Eric Thatcher — a former Pitt football player who now serves as an assistant recruiting coordinator at Penn State — was also brought up during Narduzzi’s rant. Pitt’s head coach said he’s sure that Thatcher, who served on Narduzzi’s coaching staff in 2015 and 2016, is trying to “fill in” Penn State’s players on what his team will run this weekend.
“He sat in the defensive meeting rooms for two years,” Narduzzi said. “I’m sure he’s a ball coach this week trying to fill them in on what we do. A 35-year-old guy or a 21-year-old guy that’s been playing one position, I don’t think [Petrishen’s] worried about offensive signals or defensive signals.”

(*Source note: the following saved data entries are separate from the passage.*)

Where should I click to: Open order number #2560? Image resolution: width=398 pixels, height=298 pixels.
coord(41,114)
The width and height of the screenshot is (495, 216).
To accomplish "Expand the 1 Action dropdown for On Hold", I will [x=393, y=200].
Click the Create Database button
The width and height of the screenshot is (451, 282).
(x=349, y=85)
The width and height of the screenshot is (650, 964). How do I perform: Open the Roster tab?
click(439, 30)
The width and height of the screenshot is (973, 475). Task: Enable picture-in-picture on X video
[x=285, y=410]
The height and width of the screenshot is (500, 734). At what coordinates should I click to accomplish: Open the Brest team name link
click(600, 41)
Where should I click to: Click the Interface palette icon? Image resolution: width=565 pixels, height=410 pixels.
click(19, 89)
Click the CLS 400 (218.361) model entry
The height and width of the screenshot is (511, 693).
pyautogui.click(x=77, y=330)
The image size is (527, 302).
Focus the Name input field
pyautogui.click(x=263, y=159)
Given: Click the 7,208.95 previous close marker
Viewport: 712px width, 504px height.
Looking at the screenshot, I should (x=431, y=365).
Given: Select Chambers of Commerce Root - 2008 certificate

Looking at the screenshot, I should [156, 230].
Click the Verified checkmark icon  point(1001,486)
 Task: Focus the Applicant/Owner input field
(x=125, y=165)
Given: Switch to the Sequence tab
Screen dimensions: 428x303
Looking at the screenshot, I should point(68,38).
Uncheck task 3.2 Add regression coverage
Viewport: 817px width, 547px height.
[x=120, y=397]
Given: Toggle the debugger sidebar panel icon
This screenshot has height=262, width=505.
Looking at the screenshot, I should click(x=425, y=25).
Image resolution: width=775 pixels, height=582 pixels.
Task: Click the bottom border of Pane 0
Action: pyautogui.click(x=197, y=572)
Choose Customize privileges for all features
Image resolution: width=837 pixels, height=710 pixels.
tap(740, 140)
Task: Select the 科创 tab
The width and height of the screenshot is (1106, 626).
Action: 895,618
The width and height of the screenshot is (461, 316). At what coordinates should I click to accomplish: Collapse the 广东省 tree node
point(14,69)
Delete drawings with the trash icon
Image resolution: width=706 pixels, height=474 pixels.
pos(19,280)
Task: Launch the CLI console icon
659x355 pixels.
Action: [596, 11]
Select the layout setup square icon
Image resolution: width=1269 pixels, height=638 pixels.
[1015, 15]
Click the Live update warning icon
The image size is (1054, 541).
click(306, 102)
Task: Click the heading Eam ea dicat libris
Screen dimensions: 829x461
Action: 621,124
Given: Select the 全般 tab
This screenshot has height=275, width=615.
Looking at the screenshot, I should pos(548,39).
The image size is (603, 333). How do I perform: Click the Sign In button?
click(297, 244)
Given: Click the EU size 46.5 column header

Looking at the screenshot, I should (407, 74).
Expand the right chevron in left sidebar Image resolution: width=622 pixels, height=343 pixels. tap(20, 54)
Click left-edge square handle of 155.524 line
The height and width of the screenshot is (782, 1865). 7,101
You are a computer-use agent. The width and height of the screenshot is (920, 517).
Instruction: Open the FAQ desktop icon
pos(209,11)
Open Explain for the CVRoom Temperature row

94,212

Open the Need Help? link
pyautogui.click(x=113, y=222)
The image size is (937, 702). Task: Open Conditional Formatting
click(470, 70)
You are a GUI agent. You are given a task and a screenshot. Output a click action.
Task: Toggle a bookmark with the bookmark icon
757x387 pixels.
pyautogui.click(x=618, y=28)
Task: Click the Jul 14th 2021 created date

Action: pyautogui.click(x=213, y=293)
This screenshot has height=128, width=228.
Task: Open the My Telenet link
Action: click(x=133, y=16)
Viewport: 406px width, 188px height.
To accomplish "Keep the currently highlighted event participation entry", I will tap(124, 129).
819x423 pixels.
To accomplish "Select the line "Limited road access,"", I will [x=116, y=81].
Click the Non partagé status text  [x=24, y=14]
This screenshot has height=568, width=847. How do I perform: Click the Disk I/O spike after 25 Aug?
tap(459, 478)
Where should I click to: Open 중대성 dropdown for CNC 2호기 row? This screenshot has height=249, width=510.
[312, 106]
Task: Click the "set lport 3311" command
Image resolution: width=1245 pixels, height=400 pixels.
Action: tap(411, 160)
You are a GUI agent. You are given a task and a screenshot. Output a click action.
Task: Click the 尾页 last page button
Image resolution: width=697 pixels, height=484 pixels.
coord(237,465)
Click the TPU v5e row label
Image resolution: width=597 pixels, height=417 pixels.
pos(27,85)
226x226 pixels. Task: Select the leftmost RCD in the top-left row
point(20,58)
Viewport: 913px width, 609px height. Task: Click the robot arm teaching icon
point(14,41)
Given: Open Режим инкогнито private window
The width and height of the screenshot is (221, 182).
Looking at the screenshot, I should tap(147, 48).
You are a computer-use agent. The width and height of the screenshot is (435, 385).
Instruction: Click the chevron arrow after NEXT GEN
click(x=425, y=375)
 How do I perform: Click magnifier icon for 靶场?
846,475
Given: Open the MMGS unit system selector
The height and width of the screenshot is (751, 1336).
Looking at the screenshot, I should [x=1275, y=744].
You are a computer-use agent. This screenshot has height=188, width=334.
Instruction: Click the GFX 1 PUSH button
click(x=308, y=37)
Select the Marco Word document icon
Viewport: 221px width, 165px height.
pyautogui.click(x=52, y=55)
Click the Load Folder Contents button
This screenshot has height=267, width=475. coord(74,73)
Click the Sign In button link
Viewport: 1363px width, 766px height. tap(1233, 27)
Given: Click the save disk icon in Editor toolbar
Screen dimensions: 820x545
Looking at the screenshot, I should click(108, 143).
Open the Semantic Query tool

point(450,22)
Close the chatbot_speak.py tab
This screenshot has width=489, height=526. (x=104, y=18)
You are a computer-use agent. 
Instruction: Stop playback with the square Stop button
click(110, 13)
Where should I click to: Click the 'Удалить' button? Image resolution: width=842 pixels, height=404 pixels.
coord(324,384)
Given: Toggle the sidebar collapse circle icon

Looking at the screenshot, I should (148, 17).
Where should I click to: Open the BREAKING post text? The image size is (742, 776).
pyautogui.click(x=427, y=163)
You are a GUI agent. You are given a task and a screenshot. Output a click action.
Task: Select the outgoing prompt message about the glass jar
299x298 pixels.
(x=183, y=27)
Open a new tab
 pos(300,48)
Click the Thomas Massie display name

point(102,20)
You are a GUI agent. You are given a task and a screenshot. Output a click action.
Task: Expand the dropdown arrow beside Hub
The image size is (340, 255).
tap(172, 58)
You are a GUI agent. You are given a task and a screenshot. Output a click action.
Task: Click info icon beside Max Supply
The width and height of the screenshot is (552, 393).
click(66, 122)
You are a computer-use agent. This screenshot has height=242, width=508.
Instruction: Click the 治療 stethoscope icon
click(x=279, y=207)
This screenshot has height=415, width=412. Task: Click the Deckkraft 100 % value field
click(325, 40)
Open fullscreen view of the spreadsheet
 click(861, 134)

So according to Narduzzi, it’s impossible and impractical for a college football team to steal an opponent’s signals — even if there are players and staffers who have been members of both teams. If this is the case, why would James Franklin use his team’s time to change the signals and then bring it up at his weekly press conference?
“I don’t know,” Narduzzi said. “Because whatever.”
Penn State and Pitt’s 100th-ever meeting will kick off at noon Saturday back at Beaver Stadium.